Butler was recruited to Tennessee throughout 2016 by defensive line coach Steve Stripling, but Stripling stepped aside just before signing day in 2017 and was replaced by Brady Hoke, who lasted less than a year once the Butch Jones era went down in flames. Tracy Rocker was Butler's defensive line coach the longest — covering the 2018-19 seasons — while last year provided the chaos of Jimmy Brumbaugh as his position coach for the first four games and head coach Jeremy Pruitt for the final six.
When Pruitt was terminated this past January and Josh Heupel tabbed as his successor, Huepel named Rodney Garner as defensive line coach.
"I've played for six guys, basically, and that impacts things," Butler said this week in a news conference, "but it all comes down to playing physical, tough football and running through people. Now that we have the best coach in the country with us, what else can you really ask for?"
It's hard to ask much more from Butler given the continuing turbulence around him.
Having played in 40 career games with 14 starts, Butler has amassed 105 tackles, 7.5 tackles for loss and 4.5 sacks. His performance off the field has been nothing short of superb; he graduated last December in political science with a 3.63 GPA and is a four-time Southeastern Conference Academic Honor Roll selection.
Butler opted to use the NCAA's extra year of eligibility that resulted from the coronavirus outbreak, and he feels rewarded by having Garner, who is the longest-serving active SEC assistant in terms of consecutive seasons. Garner has been an SEC assistant since serving as Auburn's tight ends coach in 1993.
"He's a fiery guy, and he's going to be that way," Butler said, "but behind closed doors, he loves us and we love him. We can talk. He can be fiery, like you've seen him, but he can calm down and be a very well-rounded dude.
"He's going to shoot straight with you."
Garner has developed 32 NFL draft picks through the years, including the lofty likes of Marcus Stroud and Richard Seymour at Georgia and Derrick Brown at Auburn, but his second stint at Tennessee is expected to be more challenging than his successful run in 1996-97 given the roster attrition through the NCAA transfer portal.
Butler believes the defensive front has improved drastically since Garner's arrival.
"I'm not going to tell you what we've done," Butler said. "We're just going to go out and show you. We've made leaps and bounds since the spring, and we're going to continue to take leaps and bounds.
"That's the goal of ours, and we're dead set on proving that — forget talking about it."
Only two practices are in the books, but Tennessee quarterbacks coach Joey Halzle gave a promising update on the four-man competition Thursday in a news conference.

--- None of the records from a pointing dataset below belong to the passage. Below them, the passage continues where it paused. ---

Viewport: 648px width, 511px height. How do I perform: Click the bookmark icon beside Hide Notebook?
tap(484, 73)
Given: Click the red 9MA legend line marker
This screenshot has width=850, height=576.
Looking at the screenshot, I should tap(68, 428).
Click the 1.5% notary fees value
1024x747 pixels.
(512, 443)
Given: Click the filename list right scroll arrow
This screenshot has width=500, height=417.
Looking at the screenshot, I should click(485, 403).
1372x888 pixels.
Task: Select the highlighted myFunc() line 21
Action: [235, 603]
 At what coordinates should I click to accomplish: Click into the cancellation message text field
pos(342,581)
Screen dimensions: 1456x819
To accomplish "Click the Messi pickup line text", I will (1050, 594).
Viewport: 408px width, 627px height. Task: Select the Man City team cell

"It's been very positive," Halzle said. "For starters, everyone is going out there and competing their butts off and not getting a bunch of misses as far as calling protections and calling runs as fast as we go. Our eye discipline has been really good, and we've had zero turnovers in camp so far.
"With those first couple of days in camp, you have a tendency to be sloppy, especially with a new offense, but our guys are doing a great job of getting their eyes in the right place, getting their bodies in the right place and taking care of the football."
Tennessee picked up its 14th commitment for the 2022 signing cycle Thursday night, landing a nonbinding pledge from three-star receiver Chas Nimrod of Bentonville, Arkansas. The 6-2, 181-pound Nimrod is the nation's No. 70 receiver and No. 547 prospect overall in the 247Sports.com composite rankings.
The Vols moved up from 30th to 27th in the 247Sports team rankings.